Changes in Foreclosure and Unemployment across States
The most recent recession has left deep scars on both the housing and labor markets, with the unemployment rate more than doubling and the foreclosure start rate roughly tripling from pre-recession levels. However, the timing of the movements of the two series differs somewhat over the cycle. The overall foreclosure start rate began to rise sharply before the unemployment rate rose and well before the onset of the recession in December of 2007. This likely reflects a number of forces that were at work preceding the recession, including the decline in home prices and the weakening of loan quality, which occurred earlier in the decade.
For traditional prime, fixed-rate mortgages, the rise in the foreclosure start rate moved later in the cycle and more closely in step with the rise in the unemployment rate. These loans represent about 53 percent of first-lien mortgages prior to the start of the housing crisis. For this group of loans, loan quality is generally higher, and the subsequent rise in the foreclosure start rate is more closely linked to economic weakness and job loss. Indeed, recent statistics from the Making Home Affordable Program indicate that 60 percent of the program’s permanent mortgage loan modifications are the result of the loss of income. The joint movement of foreclosure starts and unemployment rates is particularly evident in this cycle.
The obvious corollary is that the foreclosure start rate for loans other than prime, fixed rate mortgages, including subprime loans, led the cycle. The foreclosure start rate in this all-other-mortgage category is much higher than that for prime, fixed-rate loans, and it began rising well before we saw a significant rise in the start rate on prime, fixed rate loans or the unemployment rate.
The positive relationship between unemployment and foreclosure can be seen across the 50 states. Looking at the change in unemployment rates and the change in foreclosure start rates in the three-year period from 2007:Q1 to 2010:Q1, we see that states that experienced large increases in their unemployment rates tended to experience relatively large increases in foreclosure start rates. The pattern is largely similar for both all mortgage types and for prime, fixed-rate mortgages, though the correlation is a bit stronger for the latter.
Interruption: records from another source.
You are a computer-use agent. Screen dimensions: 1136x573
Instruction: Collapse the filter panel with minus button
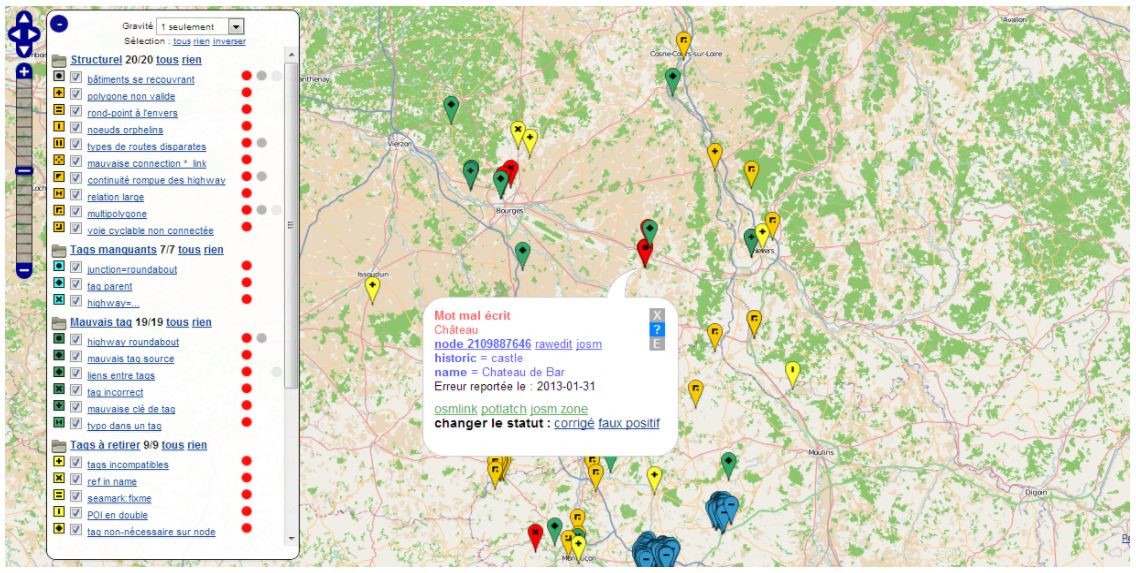[59, 24]
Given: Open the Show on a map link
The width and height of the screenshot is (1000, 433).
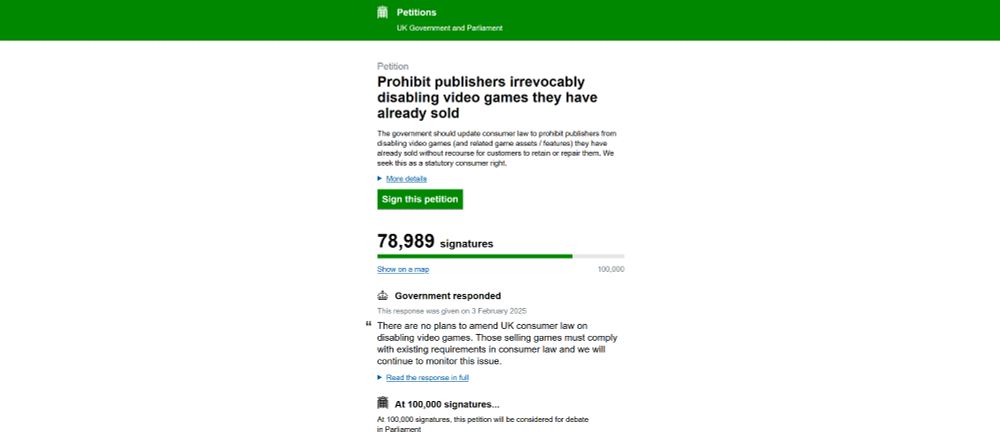Looking at the screenshot, I should click(403, 270).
To be sure, there is considerable dispersion in rates across states. For example, Ohio and Arizona have had similar rises in unemployment rates over the recession but very different changes in foreclosure start rates. Arizona has felt the full force of the housing boom-bust cycle, with very high increases in foreclosure start rates. On the other hand, Ohio already had a relatively high foreclosure start rate well before the recession began, and it has had a more modest increase thereafter. Florida and Nevada (as well as Arizona in terms of foreclosure starts) are the clear outliers, experiencing the highest increases in both foreclosure starts and unemployment rates.
This relationship between foreclosure starts and unemployment at the state level is not seen in every cycle. In the early 1980s, when the U.S. economy experienced a double-dip recession and unemployment rates also above 10 percent, changes in state foreclosure and unemployment rates are basically uncorrelated. Alternatively, the correlation in the 2007:Q1–2010:Q1 period using all mortgage products is 0.55, indicating a reasonably strong, positive relationship. This highlights the fact that the key elements of this housing cycle—falling home prices and generally weaker loan quality—have interacted with job and income losses to reinforce the severity of foreclosures.
What should we think about the path of the foreclosure starts and unemployment going forward? With respect to unemployment rates, many commentators think that unemployment will fall slowly, as structural adjustments in the labor force take time [for example, see this Commentary]. Alternatively, if history is any guide, high foreclosure start rates are likely to persist, as well. This conjecture is based on the observation that states that experienced boom-bust housing cycles in the past (such as Texas, Oklahoma, Massachusetts, and California) had elevated foreclosure starts for years after the peak in foreclosure starts and inventory, and these previous boom-bust cycles were small in comparison to the current cycle.